Québec a aussi réservé 50 millions pour attirer ou appuyer de grandes sociétés biopharmaceutiques. Mais, comme aucune entreprise ne lui a présenté de projet, aucune somme n'a encore été déboursée. «Ce genre d'investissement est de plus en plus rare dans le contexte actuel», précise même le ministère dans la réponse écrite transmise à La Presse. Pourquoi s'y intéresser, alors ?

Interviewé par téléphone, le ministre du Développement économique, Clément Gignac, affirme que les «pièces maîtresses de la stratégie se mettent en place». Il cite le nouveau fonds de démarrage en biotech, Amorchem, qui n'a toutefois pas terminé sa levée de fonds. Et il évoque la création, en octobre, d'un Forum permanent de consultation des biotechs. Mais ce n'est rien pour changer la perception que, pendant que l'industrie vit des heures critiques, le gouvernement palabre.

Clément Gignac reconnaît le «paradoxe» du Québec, qui n'arrive pas à canaliser les fonds publics aux biotechs prometteuses. Teralys s'est engagé à investir 175 millions dans les sciences de la vie, mais n'a pas déboursé un cent depuis sa création il y a plus d'un an. Ce fonds de fonds, qui ne peut investir directement dans une entreprise, attend encore qu'un fonds de capital-risque cogne à sa porte!

«Y a-t-il un maillon manquant dans la chaîne? Pourrait-on changer notre approche? On se penche là-dessus», indique le ministre Gignac.

Par ailleurs, le ministre n'a pas encore fait sa tête sur l'idée d'Yves Rosconi de se servir du pouvoir d'achat du gouvernement pour inciter les grandes sociétés pharmaceutiques à travailler de concert avec les petites biotechs d'ici. Actuellement, ce sont les membres du Conseil du médicament (des scientifiques en majorité) qui déterminent quels produits peuvent s'inscrire sur la fameuse Liste des médicaments du Québec, garantis par le régime d'assurance général de la province. «Je suis curieux d'en entendre davantage», dit le ministre.

En réaction au dossier de La Presse, Paul Lévesque, président de Pfizer Canada, s'est dit ouvert à ce type de collaboration, une tendance lourde dans l'industrie. Les grandes pharmaceutiques impartissent de plus en plus la recherche sur les traitements novateurs, pour des questions de coût et d'expertise.

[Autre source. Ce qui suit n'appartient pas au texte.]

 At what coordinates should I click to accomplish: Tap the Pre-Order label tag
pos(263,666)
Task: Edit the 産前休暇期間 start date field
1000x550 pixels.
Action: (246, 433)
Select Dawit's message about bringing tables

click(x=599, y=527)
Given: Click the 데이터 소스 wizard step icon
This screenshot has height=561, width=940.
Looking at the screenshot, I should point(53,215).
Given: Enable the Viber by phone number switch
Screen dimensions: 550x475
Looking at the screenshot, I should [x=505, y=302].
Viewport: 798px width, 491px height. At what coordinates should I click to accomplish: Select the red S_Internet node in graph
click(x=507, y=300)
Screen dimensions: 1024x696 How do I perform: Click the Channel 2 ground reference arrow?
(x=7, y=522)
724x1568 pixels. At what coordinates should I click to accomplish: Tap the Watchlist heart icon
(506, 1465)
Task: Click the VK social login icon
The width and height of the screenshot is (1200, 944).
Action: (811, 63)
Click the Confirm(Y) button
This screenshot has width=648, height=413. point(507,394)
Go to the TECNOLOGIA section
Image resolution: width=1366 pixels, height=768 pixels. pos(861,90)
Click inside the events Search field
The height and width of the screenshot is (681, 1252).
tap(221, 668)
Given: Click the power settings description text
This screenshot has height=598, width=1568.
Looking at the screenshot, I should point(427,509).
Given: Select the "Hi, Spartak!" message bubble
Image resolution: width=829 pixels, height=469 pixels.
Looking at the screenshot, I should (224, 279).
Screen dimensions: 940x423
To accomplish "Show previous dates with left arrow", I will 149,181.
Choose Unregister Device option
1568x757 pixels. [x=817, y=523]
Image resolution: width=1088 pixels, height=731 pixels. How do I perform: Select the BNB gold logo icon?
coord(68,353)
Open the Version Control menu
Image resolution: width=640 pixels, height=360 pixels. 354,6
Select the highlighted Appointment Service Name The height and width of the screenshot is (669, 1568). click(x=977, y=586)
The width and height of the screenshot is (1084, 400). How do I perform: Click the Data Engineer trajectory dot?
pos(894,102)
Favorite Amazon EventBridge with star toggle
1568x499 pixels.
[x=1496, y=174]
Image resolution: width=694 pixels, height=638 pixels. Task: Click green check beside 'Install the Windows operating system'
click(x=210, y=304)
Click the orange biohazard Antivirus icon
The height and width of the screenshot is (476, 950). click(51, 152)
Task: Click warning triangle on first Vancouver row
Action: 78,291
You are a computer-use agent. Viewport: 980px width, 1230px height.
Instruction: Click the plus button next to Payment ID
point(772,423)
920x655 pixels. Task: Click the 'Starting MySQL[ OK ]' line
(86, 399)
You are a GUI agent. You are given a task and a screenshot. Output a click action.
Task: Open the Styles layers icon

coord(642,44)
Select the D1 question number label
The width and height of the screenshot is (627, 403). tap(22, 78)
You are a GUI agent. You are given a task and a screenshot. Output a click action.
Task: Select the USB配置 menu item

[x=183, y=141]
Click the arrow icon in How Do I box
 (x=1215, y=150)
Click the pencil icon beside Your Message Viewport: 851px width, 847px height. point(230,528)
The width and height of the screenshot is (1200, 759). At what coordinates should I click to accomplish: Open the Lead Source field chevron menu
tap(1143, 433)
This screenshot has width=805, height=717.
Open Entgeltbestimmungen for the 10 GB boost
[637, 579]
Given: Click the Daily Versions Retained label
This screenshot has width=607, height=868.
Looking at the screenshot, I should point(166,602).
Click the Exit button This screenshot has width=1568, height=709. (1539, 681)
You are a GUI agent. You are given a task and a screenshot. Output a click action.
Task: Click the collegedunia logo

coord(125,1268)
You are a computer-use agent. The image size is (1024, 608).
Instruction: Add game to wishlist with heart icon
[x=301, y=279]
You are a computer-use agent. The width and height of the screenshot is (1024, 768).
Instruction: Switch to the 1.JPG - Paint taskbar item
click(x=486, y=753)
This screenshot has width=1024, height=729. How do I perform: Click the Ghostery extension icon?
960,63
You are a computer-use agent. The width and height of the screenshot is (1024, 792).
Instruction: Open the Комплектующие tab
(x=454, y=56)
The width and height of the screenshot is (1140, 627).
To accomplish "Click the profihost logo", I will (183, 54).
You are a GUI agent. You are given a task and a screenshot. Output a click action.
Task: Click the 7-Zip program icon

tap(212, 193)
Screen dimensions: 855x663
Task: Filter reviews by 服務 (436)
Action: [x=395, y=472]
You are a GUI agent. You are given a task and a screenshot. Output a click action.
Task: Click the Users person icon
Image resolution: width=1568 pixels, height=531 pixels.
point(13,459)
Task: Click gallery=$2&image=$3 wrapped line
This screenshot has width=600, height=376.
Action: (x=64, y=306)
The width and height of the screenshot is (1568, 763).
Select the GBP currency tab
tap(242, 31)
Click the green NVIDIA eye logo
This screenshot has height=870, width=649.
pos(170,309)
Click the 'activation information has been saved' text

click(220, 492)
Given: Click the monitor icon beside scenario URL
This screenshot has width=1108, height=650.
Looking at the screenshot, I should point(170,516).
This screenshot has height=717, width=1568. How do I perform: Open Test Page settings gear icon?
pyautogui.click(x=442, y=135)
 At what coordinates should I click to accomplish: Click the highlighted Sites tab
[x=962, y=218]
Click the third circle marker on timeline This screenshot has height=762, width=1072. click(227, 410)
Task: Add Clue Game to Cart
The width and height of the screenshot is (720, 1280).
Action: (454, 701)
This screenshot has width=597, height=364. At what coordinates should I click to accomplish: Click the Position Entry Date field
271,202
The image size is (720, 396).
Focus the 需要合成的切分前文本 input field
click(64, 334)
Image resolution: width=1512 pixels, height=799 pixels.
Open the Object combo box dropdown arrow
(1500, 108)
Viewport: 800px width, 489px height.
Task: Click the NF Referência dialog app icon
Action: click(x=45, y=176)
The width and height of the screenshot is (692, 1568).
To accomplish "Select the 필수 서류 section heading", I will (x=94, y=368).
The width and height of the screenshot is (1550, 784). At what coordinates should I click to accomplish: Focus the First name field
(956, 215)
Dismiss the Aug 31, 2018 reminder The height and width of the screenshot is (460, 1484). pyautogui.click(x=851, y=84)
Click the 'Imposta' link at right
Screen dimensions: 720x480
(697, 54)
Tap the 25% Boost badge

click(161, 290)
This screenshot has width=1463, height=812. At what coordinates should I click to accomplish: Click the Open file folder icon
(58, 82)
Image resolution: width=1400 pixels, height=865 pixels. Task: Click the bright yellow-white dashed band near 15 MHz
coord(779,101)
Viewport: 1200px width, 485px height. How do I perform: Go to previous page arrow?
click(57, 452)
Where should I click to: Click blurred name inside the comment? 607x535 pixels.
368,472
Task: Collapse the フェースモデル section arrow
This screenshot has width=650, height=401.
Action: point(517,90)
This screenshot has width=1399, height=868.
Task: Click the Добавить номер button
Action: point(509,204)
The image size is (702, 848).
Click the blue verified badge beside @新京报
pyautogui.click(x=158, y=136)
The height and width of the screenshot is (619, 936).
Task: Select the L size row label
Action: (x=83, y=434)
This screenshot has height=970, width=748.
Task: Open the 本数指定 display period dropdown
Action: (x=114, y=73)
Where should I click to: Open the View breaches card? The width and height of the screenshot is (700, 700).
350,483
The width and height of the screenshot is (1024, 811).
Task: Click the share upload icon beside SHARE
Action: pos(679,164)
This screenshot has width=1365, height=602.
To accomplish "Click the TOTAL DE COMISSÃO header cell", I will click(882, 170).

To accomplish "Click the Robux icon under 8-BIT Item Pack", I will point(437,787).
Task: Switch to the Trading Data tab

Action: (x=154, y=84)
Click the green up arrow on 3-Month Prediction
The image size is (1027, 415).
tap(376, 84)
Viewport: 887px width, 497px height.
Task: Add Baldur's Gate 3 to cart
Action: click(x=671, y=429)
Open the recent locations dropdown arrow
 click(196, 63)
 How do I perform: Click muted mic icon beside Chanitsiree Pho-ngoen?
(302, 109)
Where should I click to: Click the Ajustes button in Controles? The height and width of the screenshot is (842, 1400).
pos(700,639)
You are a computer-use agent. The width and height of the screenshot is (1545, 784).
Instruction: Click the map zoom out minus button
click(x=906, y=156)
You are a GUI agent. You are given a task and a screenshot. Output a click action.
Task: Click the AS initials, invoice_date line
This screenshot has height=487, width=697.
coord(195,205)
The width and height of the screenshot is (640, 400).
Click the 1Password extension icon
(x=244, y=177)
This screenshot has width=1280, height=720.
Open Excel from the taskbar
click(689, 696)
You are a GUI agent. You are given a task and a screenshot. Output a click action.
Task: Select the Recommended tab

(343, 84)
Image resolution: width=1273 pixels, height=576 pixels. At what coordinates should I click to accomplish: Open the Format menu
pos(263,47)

Mais quelques lecteurs de La Presse bien au fait de l'industrie ont exprimé le plus grand scepticisme quant à cette avenue. «Toutes les décisions se prennent dans les sièges sociaux aux États-Unis et en Europe. Le pouvoir des présidents des filiales canadiennes est très mince. Pour mettre en valeur une biotech qui se développe au Québec, ils doivent sortir de leur sphère de responsabilités (production, vente de médicaments) et lutter contre des organisations très fortes qui gèrent toutes les décisions concernant la recherche et les partenariats à l'externe.»

Un autre observateur note, par ailleurs, que «les dirigeants des pharmaceutiques d'ici ne sont pas des experts en entrepreneuriat et n'ont vraiment pas d'expertise en accompagnement managérial».

Seule Merck Frosst s'est engagée à investir 100 millions sur cinq ans dans les PME et universités d'ici. Mais c'était pour faire passer la pilule de la fermeture de son centre de recherche de Kirkland, où bossaient 180 chercheurs et laborantins.

Un pas en avant, deux pas en arrière.